▸ **DATASET RECORDS**
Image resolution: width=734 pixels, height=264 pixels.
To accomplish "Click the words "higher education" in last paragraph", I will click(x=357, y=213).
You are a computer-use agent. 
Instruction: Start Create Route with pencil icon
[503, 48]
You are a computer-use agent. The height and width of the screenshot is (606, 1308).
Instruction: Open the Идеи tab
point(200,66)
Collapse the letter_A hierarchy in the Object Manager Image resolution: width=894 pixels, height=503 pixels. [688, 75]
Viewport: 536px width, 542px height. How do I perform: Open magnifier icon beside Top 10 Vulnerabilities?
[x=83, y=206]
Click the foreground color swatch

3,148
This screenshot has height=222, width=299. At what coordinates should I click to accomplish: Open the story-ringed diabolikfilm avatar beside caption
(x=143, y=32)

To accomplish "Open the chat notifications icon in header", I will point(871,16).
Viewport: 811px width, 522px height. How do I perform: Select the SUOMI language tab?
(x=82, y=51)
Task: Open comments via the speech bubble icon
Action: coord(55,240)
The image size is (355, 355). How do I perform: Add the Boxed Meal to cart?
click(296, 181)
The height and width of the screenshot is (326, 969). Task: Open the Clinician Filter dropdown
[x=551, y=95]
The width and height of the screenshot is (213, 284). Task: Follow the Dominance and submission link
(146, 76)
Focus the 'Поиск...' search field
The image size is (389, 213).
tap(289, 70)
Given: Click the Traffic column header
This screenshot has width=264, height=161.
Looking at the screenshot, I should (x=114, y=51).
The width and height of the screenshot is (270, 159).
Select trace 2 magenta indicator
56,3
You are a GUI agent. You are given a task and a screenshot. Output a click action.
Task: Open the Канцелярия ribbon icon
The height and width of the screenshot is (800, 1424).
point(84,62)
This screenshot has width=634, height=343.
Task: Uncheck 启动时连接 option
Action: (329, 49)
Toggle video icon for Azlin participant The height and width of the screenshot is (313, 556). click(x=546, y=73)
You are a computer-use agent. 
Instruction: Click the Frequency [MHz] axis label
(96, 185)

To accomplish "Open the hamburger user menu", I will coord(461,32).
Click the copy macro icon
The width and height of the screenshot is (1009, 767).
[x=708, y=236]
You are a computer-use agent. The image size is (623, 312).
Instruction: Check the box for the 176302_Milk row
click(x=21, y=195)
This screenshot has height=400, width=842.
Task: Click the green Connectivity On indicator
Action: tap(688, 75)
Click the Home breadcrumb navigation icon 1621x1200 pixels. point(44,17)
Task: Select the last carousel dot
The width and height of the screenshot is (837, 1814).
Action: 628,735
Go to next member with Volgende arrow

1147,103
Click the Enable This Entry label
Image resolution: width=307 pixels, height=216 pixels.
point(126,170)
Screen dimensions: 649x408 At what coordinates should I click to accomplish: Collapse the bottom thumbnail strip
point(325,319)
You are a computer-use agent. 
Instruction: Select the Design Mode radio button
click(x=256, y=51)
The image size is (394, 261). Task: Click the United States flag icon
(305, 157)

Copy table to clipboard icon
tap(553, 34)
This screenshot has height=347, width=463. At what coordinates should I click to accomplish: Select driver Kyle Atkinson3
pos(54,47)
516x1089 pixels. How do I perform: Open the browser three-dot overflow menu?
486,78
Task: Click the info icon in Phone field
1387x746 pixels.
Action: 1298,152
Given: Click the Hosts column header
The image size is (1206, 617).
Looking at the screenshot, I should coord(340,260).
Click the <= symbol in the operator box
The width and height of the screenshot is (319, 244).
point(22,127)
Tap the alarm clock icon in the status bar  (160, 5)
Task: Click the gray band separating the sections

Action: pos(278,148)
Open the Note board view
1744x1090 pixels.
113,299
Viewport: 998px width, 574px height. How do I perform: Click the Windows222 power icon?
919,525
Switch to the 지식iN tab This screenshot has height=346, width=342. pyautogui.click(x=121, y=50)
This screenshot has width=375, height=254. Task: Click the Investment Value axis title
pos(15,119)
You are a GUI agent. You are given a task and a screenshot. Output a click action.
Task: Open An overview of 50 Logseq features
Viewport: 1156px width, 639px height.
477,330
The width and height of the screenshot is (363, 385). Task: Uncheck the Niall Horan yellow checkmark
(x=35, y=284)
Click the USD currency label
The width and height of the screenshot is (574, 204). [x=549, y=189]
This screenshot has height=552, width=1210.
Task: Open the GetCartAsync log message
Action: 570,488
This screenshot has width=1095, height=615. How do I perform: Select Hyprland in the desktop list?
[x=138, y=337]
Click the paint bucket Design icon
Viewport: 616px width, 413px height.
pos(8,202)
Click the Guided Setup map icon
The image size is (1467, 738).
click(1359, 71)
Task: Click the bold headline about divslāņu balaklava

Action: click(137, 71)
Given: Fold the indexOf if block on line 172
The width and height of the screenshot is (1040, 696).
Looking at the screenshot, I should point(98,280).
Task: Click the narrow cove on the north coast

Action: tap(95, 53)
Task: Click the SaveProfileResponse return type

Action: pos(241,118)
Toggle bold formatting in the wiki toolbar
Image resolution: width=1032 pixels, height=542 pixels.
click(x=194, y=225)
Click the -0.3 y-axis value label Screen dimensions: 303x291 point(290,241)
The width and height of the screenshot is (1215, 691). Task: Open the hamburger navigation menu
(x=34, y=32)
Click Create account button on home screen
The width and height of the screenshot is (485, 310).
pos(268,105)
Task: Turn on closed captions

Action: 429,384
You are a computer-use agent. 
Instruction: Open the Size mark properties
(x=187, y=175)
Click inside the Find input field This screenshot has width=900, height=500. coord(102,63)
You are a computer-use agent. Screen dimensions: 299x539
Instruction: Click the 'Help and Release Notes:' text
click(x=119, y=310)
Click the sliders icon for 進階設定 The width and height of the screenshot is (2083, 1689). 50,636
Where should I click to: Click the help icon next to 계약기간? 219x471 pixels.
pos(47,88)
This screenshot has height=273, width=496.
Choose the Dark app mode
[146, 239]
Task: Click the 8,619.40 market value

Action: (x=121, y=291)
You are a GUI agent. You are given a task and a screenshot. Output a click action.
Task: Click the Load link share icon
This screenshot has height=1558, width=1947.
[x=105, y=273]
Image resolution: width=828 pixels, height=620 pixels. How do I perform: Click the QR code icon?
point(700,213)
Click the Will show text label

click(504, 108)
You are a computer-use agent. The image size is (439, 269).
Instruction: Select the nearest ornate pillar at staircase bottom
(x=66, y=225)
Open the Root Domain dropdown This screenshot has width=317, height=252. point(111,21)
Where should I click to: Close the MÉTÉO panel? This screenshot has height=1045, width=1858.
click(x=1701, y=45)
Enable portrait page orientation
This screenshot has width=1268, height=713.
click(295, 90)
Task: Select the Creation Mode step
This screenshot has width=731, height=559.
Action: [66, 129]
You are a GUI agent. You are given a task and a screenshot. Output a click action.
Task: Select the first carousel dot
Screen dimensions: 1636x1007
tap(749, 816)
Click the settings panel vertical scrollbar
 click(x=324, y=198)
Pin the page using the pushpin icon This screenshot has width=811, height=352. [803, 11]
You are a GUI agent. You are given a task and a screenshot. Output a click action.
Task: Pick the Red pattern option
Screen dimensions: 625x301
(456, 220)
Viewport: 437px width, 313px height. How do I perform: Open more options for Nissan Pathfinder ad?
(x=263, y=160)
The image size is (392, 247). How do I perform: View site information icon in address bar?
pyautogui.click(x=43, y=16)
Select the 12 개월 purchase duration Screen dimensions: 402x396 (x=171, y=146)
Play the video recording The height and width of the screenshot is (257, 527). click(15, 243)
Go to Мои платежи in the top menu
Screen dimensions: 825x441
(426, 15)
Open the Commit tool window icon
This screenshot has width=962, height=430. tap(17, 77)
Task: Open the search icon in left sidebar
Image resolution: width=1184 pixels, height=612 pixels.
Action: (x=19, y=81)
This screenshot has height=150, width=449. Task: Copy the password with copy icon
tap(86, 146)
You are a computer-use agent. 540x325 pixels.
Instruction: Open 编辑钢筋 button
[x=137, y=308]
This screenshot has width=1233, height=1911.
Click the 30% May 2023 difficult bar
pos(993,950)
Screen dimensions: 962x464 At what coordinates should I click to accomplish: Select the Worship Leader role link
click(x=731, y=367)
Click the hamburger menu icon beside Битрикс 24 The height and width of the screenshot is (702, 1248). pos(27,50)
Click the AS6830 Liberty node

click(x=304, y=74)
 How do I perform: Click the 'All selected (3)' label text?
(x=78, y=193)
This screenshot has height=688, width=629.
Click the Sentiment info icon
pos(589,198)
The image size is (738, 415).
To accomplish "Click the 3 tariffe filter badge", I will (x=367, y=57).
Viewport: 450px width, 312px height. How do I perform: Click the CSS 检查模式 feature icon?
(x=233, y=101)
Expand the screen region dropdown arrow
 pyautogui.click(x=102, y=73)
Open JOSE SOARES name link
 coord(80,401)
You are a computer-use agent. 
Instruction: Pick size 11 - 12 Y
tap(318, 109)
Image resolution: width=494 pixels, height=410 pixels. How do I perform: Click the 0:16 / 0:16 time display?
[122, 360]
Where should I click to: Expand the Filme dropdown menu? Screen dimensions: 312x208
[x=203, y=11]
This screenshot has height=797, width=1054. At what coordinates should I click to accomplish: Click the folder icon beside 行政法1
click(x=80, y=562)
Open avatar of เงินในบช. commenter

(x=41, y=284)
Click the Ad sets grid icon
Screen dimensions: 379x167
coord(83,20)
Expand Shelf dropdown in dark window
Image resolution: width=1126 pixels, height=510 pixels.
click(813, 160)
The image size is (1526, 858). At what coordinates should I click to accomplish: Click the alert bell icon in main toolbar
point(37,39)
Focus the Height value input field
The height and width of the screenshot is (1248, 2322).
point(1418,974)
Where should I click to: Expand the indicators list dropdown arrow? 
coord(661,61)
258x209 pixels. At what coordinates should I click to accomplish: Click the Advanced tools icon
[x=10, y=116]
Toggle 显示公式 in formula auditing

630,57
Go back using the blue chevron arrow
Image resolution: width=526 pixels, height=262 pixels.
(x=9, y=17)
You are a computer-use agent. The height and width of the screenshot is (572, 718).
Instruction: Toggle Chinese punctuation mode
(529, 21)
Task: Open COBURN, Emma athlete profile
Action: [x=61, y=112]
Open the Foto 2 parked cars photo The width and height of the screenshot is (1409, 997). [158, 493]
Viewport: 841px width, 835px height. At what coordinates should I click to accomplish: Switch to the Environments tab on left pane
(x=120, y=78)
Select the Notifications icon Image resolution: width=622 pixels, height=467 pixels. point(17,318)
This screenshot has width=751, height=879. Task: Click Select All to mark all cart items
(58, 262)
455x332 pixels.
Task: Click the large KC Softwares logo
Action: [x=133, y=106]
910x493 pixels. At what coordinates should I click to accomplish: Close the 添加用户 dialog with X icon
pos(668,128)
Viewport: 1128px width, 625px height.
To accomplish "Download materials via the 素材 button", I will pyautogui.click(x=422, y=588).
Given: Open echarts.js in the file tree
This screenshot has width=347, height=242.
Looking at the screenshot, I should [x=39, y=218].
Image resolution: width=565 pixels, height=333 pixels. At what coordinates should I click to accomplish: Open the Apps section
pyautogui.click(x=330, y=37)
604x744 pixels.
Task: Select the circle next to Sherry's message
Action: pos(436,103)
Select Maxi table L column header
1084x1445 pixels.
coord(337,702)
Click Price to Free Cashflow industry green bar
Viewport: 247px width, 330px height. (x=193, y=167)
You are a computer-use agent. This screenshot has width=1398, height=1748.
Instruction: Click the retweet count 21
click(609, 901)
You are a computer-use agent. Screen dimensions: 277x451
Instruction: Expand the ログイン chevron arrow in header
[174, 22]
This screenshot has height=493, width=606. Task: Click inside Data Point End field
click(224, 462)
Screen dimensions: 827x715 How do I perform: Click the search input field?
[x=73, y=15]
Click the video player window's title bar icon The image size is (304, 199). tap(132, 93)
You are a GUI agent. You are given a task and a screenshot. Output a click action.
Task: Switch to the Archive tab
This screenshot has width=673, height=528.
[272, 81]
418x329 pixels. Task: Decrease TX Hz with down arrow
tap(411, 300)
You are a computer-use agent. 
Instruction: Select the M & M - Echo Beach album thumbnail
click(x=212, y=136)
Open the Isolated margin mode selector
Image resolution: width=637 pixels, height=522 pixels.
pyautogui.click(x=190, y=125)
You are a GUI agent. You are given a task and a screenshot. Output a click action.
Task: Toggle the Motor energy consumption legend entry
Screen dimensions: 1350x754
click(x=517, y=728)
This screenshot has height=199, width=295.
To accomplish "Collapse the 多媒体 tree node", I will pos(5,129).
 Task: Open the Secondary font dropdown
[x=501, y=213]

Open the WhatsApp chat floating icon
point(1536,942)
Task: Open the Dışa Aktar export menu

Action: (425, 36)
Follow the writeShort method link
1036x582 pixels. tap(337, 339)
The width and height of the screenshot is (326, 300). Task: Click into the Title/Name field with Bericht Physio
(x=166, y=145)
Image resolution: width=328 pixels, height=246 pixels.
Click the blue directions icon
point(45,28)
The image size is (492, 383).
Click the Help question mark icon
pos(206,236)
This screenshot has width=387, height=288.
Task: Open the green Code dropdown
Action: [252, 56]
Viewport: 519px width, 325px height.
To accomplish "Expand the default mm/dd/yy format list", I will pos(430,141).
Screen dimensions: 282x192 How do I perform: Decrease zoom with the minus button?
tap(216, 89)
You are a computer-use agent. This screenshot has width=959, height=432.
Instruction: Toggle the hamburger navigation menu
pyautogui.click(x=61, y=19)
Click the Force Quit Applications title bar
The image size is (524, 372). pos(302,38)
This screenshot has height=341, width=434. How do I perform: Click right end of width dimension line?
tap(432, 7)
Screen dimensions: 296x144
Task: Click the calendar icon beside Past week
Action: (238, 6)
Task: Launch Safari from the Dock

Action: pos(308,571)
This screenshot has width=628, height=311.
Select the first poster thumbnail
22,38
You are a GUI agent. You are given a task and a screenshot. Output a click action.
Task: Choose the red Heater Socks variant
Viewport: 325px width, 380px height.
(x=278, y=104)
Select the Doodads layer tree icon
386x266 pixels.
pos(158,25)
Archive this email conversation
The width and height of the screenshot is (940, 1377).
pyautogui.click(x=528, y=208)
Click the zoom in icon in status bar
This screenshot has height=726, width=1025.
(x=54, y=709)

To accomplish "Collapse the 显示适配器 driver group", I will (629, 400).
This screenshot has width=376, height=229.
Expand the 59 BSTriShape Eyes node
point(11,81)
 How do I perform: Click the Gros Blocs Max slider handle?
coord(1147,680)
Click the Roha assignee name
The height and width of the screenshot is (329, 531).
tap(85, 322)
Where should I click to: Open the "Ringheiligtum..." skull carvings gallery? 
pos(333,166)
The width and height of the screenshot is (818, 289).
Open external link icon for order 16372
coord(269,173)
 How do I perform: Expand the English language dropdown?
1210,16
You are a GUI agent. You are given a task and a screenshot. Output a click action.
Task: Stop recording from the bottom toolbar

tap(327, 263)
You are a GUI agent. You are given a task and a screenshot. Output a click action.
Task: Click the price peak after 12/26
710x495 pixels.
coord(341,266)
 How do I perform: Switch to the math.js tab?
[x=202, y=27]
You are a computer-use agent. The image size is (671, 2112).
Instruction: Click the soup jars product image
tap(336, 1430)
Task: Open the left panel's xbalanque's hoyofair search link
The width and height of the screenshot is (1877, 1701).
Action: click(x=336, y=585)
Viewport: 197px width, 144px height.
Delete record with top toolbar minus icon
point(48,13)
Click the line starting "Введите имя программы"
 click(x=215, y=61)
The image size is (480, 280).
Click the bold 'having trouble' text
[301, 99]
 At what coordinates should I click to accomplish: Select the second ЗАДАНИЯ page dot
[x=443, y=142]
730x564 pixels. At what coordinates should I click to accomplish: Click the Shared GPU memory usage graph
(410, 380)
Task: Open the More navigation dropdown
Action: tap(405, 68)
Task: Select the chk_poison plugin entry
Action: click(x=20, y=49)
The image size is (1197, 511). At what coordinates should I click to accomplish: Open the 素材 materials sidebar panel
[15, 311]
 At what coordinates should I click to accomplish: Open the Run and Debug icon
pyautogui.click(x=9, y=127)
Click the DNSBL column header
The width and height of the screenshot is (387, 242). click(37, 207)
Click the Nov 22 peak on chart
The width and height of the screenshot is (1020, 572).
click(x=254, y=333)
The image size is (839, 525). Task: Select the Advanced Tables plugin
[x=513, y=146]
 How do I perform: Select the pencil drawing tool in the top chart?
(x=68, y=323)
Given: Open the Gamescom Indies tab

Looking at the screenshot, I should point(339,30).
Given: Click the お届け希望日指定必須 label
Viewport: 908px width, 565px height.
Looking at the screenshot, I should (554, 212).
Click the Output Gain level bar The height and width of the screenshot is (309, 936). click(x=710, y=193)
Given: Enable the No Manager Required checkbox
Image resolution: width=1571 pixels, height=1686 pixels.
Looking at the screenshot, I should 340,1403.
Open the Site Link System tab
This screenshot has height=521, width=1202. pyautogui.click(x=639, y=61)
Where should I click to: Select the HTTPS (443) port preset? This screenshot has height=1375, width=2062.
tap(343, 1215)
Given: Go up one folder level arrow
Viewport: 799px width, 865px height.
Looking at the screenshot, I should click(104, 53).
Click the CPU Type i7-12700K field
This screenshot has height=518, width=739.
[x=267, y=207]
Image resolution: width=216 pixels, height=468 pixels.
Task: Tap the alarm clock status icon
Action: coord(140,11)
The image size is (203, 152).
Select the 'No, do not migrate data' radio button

▸ **SHORT TASK**
Could you pull out the rows above, from the line with "Where should I click to: Close" to the line with "Pin the page", both included, and reproduce them word for word?

▸ **RESPONSE**
Where should I click to: Close the MÉTÉO panel? This screenshot has height=1045, width=1858.
click(x=1701, y=45)
Enable portrait page orientation
This screenshot has width=1268, height=713.
click(295, 90)
Task: Select the Creation Mode step
This screenshot has width=731, height=559.
Action: [66, 129]
You are a GUI agent. You are given a task and a screenshot. Output a click action.
Task: Select the first carousel dot
Screen dimensions: 1636x1007
tap(749, 816)
Click the settings panel vertical scrollbar
 click(x=324, y=198)
Pin the page using the pushpin icon This screenshot has width=811, height=352. [803, 11]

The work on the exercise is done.